La visita al pueblo de Peñas me enseñó, una vez más, que los lugares vistos en persona y con ojos propios, tienen siempre la magia de algo que no se encuentra en la letra muerta de los libros de historia ni se escucha en la versión oral de los cuentacuentos. Estaba conforme de haber vivido una experiencia extraordinaria, de haber disfrutado de su entorno ecológico, de haber conocido la cueva donde se escondió Túpac Katari, la plaza mayor donde lo ejecutaron, la casona del Mariscal Andrés de Santa Cruz y el templo de Nuestra Señora de la Natividad.
Peñas es un pueblo que reúne todas las condiciones para convertirse en atracción turística, al menos para quienes tienen interés en el pasado histórico de una nación hecha de caudillos y acontecimientos que forjaron los cimientos del nuevo Estado Plurinacional de Bolivia. No en vano este pueblo, que atesora un pasado glorioso, fue declarado Monumento Nacional, mediante Ley Nº 773, el 31 de enero de 1986.
Abordé el minibús de retorno y, mientras me alejaba de Peñas, no dejaba de pensar en que la ciudad de El Alto, principal escenario de la rebelión indígena, es la legítima heredera del legado de Túpac Katari, cuya grandiosa gesta sirvió de ejemplo a los alteños, quienes, repitiendo la frase que el caudillo aymara pronunció en el patíbulo: ¡A mí me matan, pero volveré y seré millones…!, han dado muestras de su coraje y decisión de lucha por una patria más justa e independiente de la dominación imperialista.

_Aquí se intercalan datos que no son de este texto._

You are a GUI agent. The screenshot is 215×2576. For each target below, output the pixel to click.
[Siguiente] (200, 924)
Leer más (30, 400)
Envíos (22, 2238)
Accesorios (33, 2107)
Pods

El último ejemplo lo dieron en la llamada Guerra del Gas, cuando sacudieron los cimientos del país y derrotaron, a fuerza de barricadas en las calles y sangrientos enfrentamientos entre la población civil y las fuerzas del orden, al gobierno entreguista de Gonzalo Sánchez de Losada, quien, en octubre de 2003 y dejando un saldo de setenta muertos, huyó del país ante una multitud enardecida, mientras los alteños, hermanados como en los tiempos de Túpac Katari, repetían el grito de guerra: ¡El Alto de pie, nunca de rodillas!